When it is judged at S61 that there has not been a certain degree of improvement in the “vertical motion”, it means that the problem index to be preferentially improved is still present in the lower layer. Accordingly, the process returns to S42 in FIG. 3, and the search in the lower layer (the second layer L2) is continued.

When it is judged at S61 that there has been a certain degree of improvement in the “vertical motion”, the process returns to S412 in FIG. 3 to judge whether or not there is a problematic index in the first layer L1. At the time, since the “vertical motion” has been improved to a certain degree compared to the previous exercise, it may preferably be excluded from the judgment targets at S412. In such a case, at S412, the judgment is performed for the other indexes “landing impact” and “braking force”, excluding the “vertical motion”.

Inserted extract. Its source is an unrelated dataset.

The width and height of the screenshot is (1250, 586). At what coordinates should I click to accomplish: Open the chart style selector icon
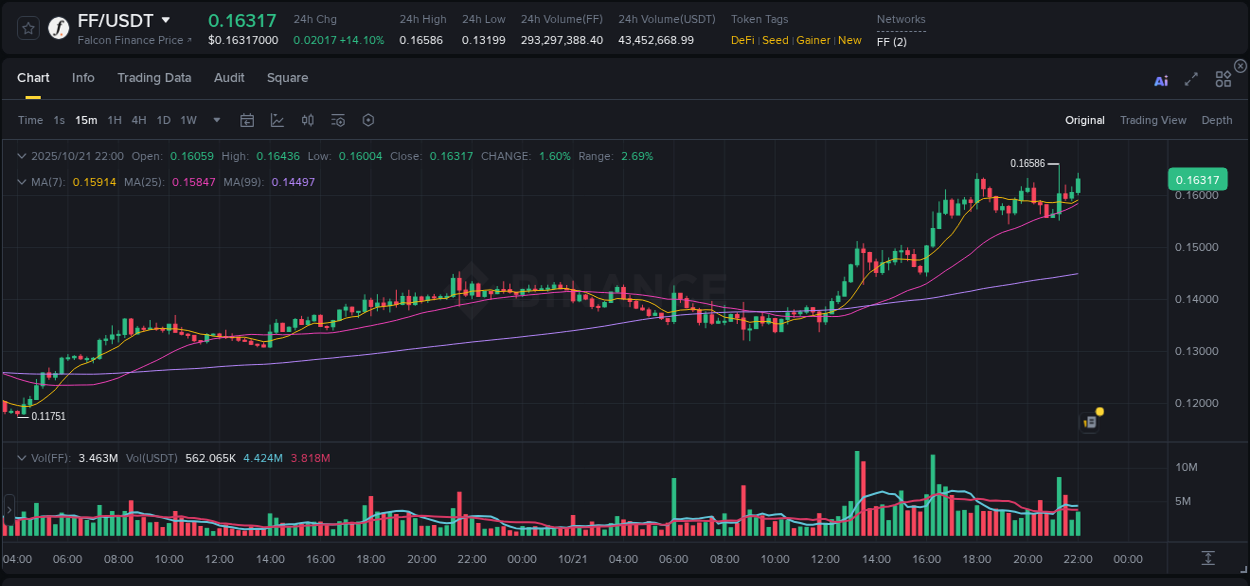(x=278, y=120)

According to the process flow described above, the problem index of the current exercise can be efficiently searched for, also in consideration of improvement from a past exercise. At the time, through the improvement judgment processes S64, S63, S62, and S61 performed sequentially from a lower layer toward an upper layer of the hierarchical structure, in which layer there has been an improvement can be efficiently identified.

The present invention has been described based on an embodiment. The embodiment is intended to be illustrative only, and it will be obvious to those skilled in the art that various modifications to a combination of constituting elements or processes could be developed and that such modifications also fall within the scope of the present invention.

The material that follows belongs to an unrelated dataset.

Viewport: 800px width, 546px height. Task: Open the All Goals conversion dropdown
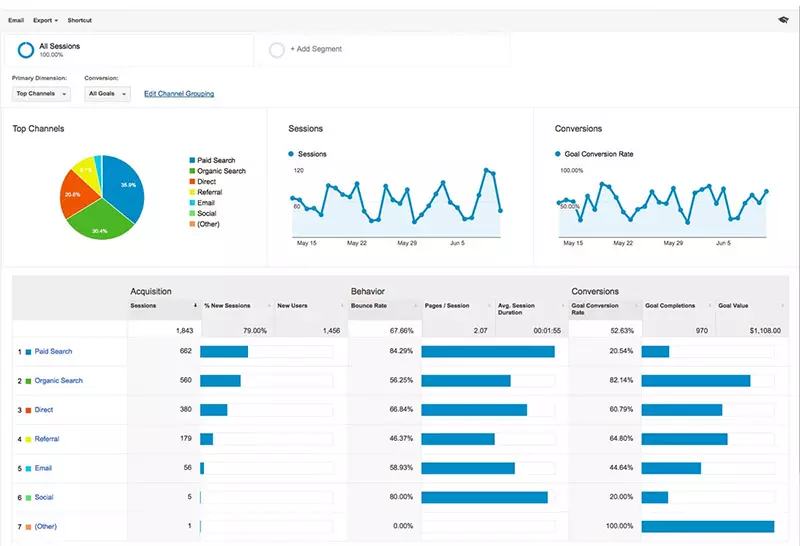[105, 94]
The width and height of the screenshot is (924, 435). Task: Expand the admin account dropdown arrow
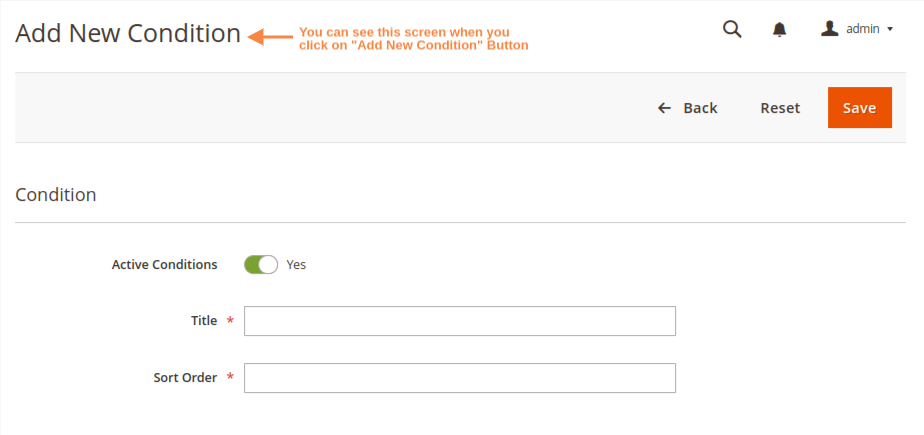890,30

In the embodiment described above, the search for the problem index by the problem index identification unit 120 is performed from an upper layer toward a lower layer of the hierarchical structure. However, the method for searching the hierarchical structure is not limited thereto. For example, instead of starting the search for the problem index from the highest layer, the search may be started from a layer specified in advance by the user or the system. Also, the lowest layer may be searched at the beginning, and the index with the largest divergence in the layer may be identified as the problem index. In this search, the indexes in the layers other than the lowest layer are not considered. However, when exercise improvement guidance is provided also in consideration of improvement from a past exercise, as described with reference to FIG. 4, the indexes in each layer are considered, as shown in S64, S63, S62, and S61.

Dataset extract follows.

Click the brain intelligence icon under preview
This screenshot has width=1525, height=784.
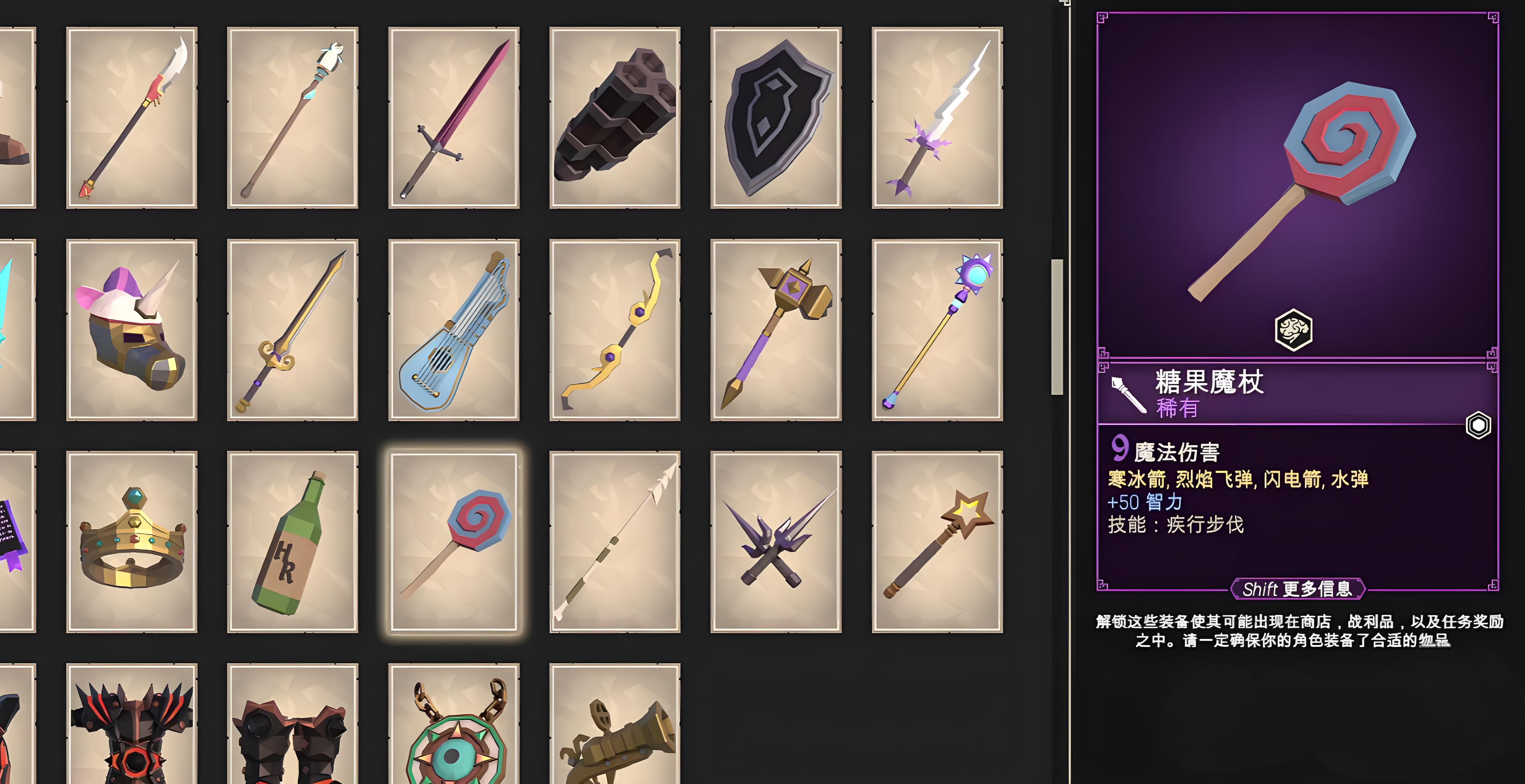1294,329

Also, the abovementioned embodiment describes an example in which every index in the highest layer L1 is subdivided into indexes in the lowest layer L4, and the depth of the hierarchical structure is uniformly four layers. However, the depth of the hierarchical structure may be different depending on each index. More specifically, when the highest layer is defined as L1, as in the embodiment, there may be an index with a depth 1 that has no hierarchical structure below the first layer L1, there may be an index with a depth 2 that is subdivided into indexes in the second layer L2, and there may be an index with a depth 3 that is subdivided into indexes in the third layer L3. At the time, not all layers need to include corresponding indexes. For example, indexes resulting from subdivision of one index in the first layer L1 may not be present in the second layer L2 immediately below, but the one index may be subdivided into indexes in the third layer L3, which is further lower. Also, the highest layer of every index need not necessarily be the first layer L1, and the highest index may be present in the second layer L2, the third layer L3, or the fourth layer L4. When the hierarchical structure with different depths as described above is searched, the search need not necessarily be performed to the lowest layer, and the depth to be searched may be specified each time by the user or the system for each index. For example, even when a hierarchical structure with the depth 3 is to be searched, if the search to the depth 2 is specified, the lowest layer of the depth 3 will not be searched, and the problem index is identified in the layer of the depth 2 thereabove.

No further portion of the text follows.